## PROBLEM DETAILS
Every line from the one with "Task: Collapse the" through the end of the material below, both ends included, should be transcribed exactly, without pictures.

## PROVIDED MATERIAL
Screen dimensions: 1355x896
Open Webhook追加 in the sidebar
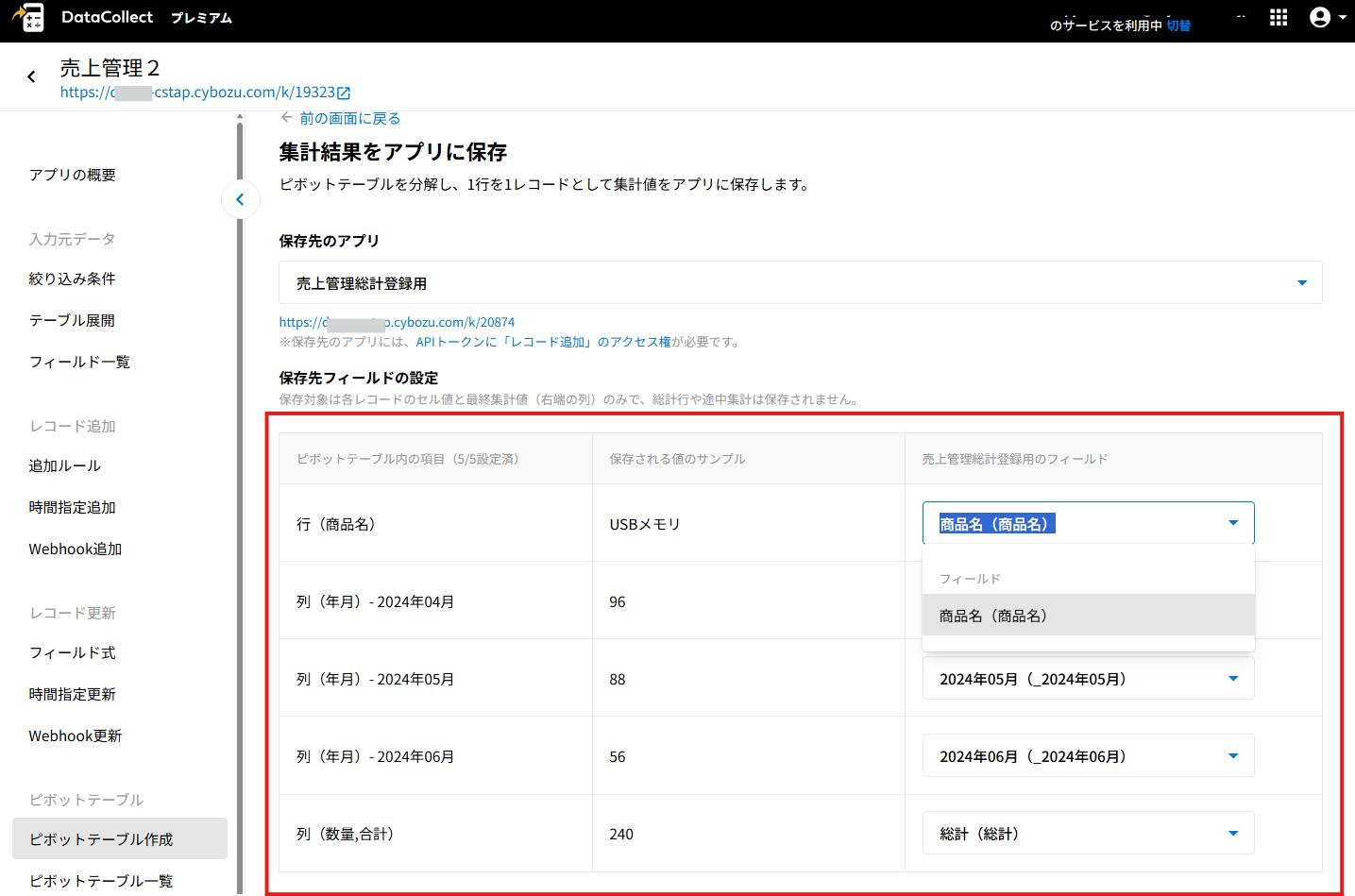point(76,549)
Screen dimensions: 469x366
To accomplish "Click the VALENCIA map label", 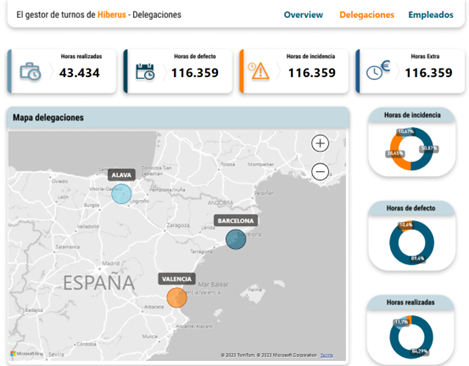I will click(x=177, y=279).
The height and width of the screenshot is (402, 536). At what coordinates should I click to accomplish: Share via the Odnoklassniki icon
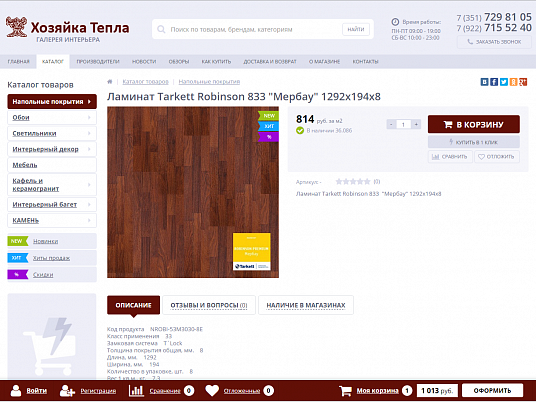click(513, 82)
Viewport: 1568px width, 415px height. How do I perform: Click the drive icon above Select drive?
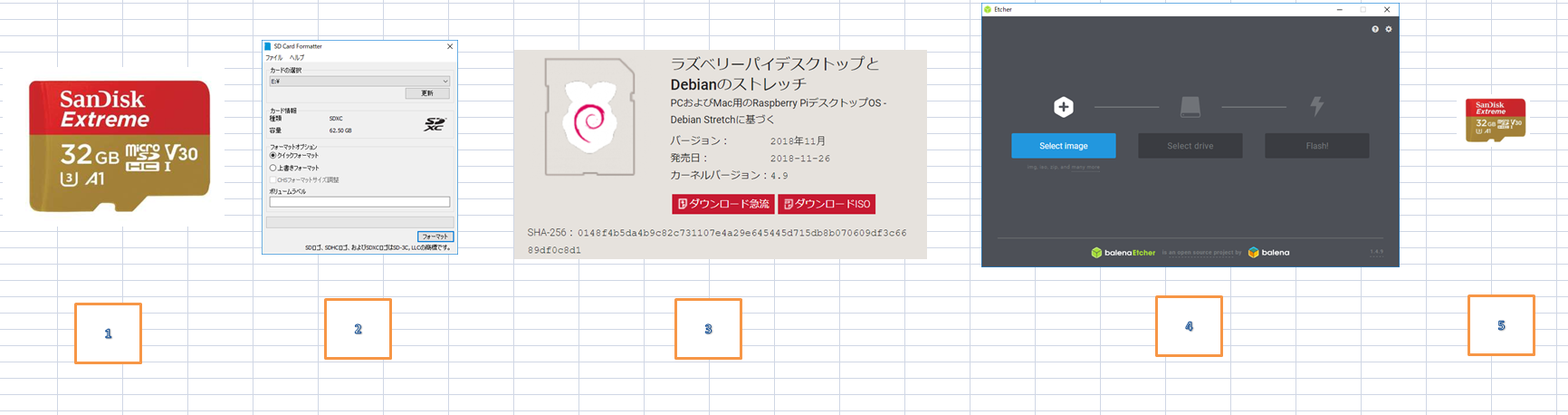pos(1190,107)

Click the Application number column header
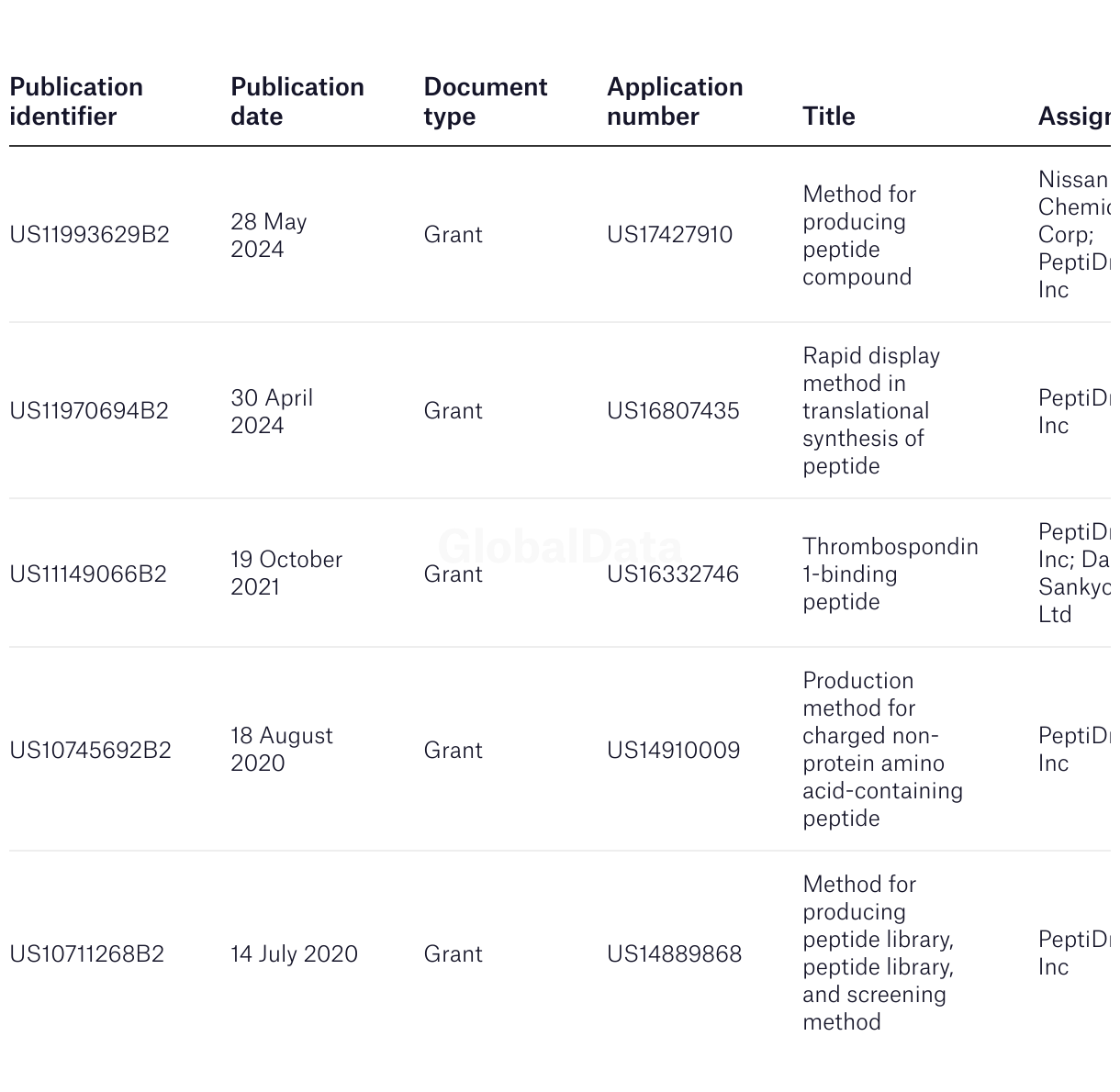point(675,102)
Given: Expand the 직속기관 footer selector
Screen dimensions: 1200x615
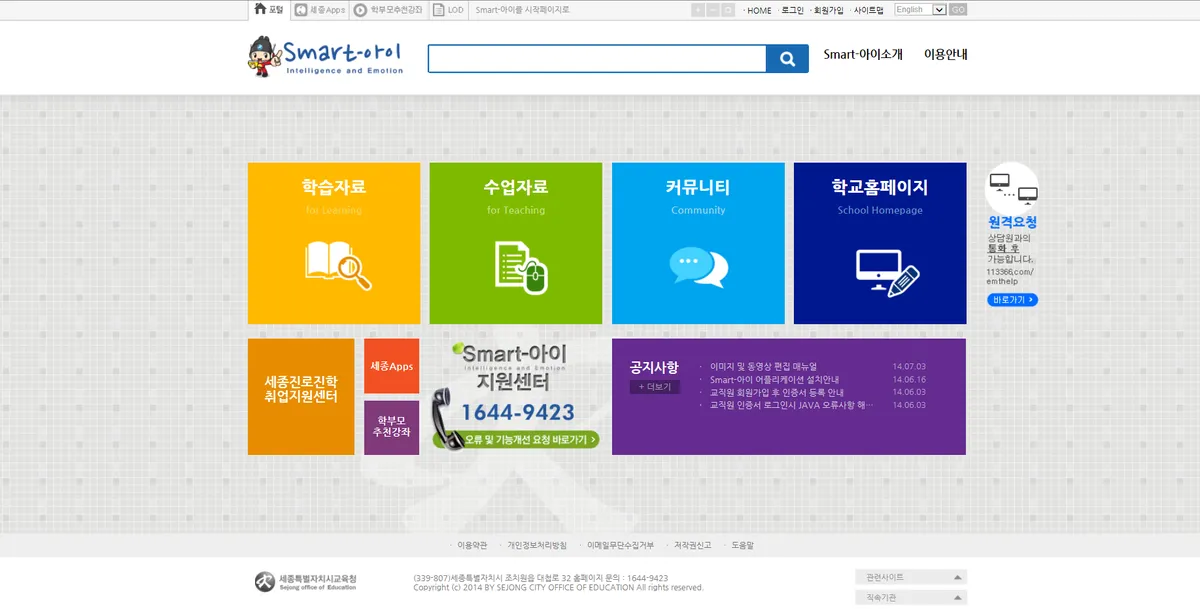Looking at the screenshot, I should tap(910, 597).
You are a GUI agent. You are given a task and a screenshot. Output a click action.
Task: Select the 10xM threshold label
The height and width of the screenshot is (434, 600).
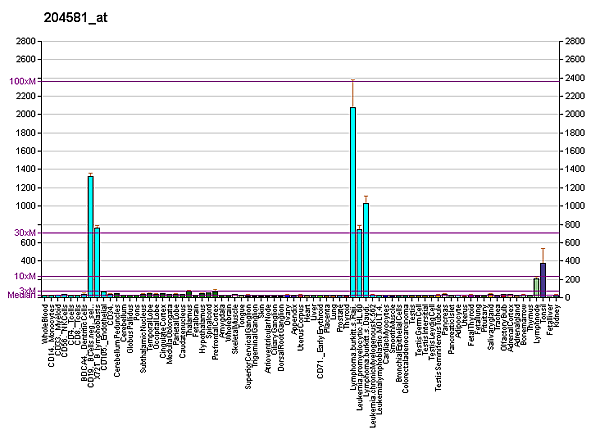(26, 276)
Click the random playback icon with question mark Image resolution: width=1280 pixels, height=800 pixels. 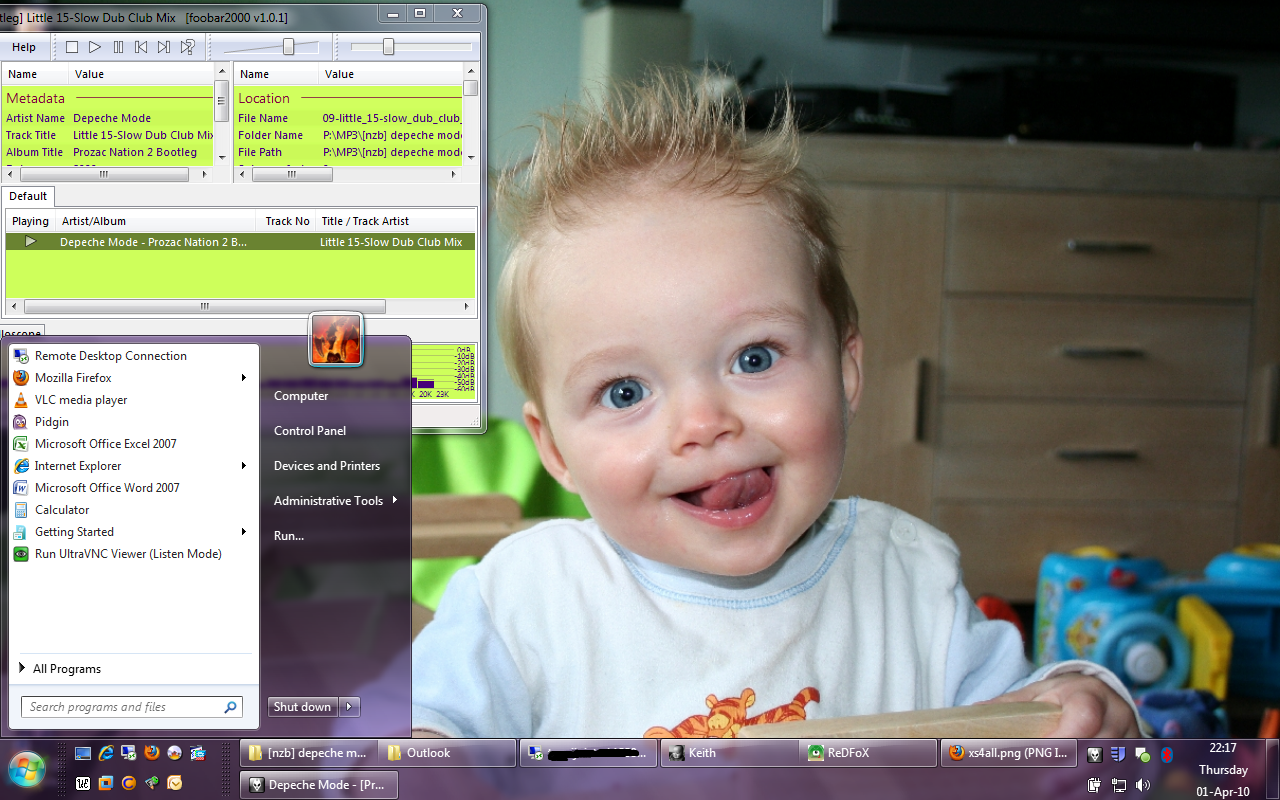pos(187,47)
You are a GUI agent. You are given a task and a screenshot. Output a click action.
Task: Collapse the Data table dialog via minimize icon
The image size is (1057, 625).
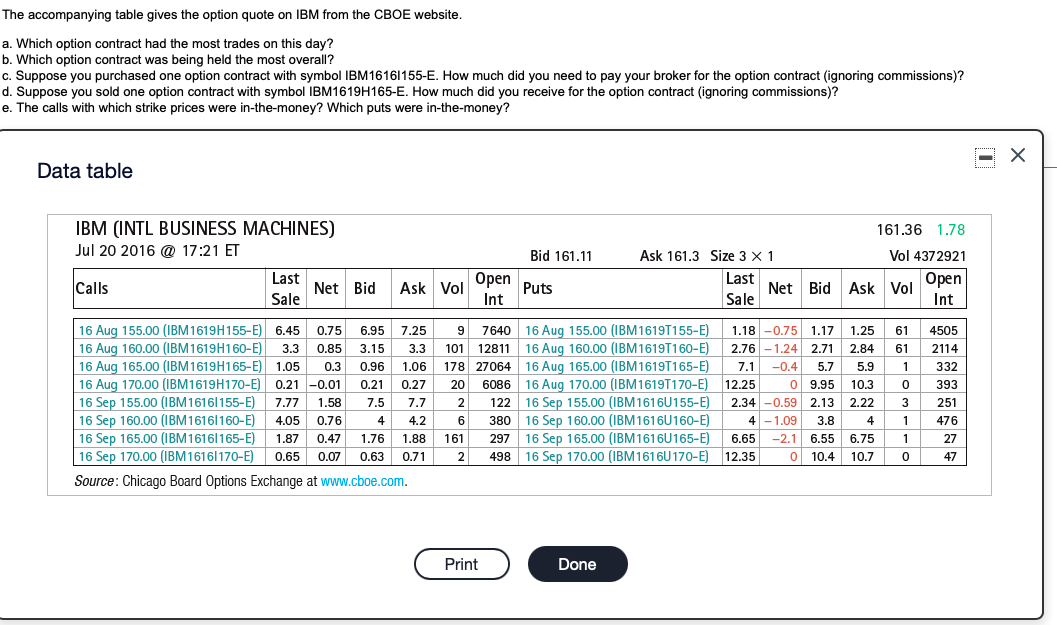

## REPLY TO THE EXERCISE
Task: Collapse the Data table dialog via minimize icon
The image size is (1057, 625).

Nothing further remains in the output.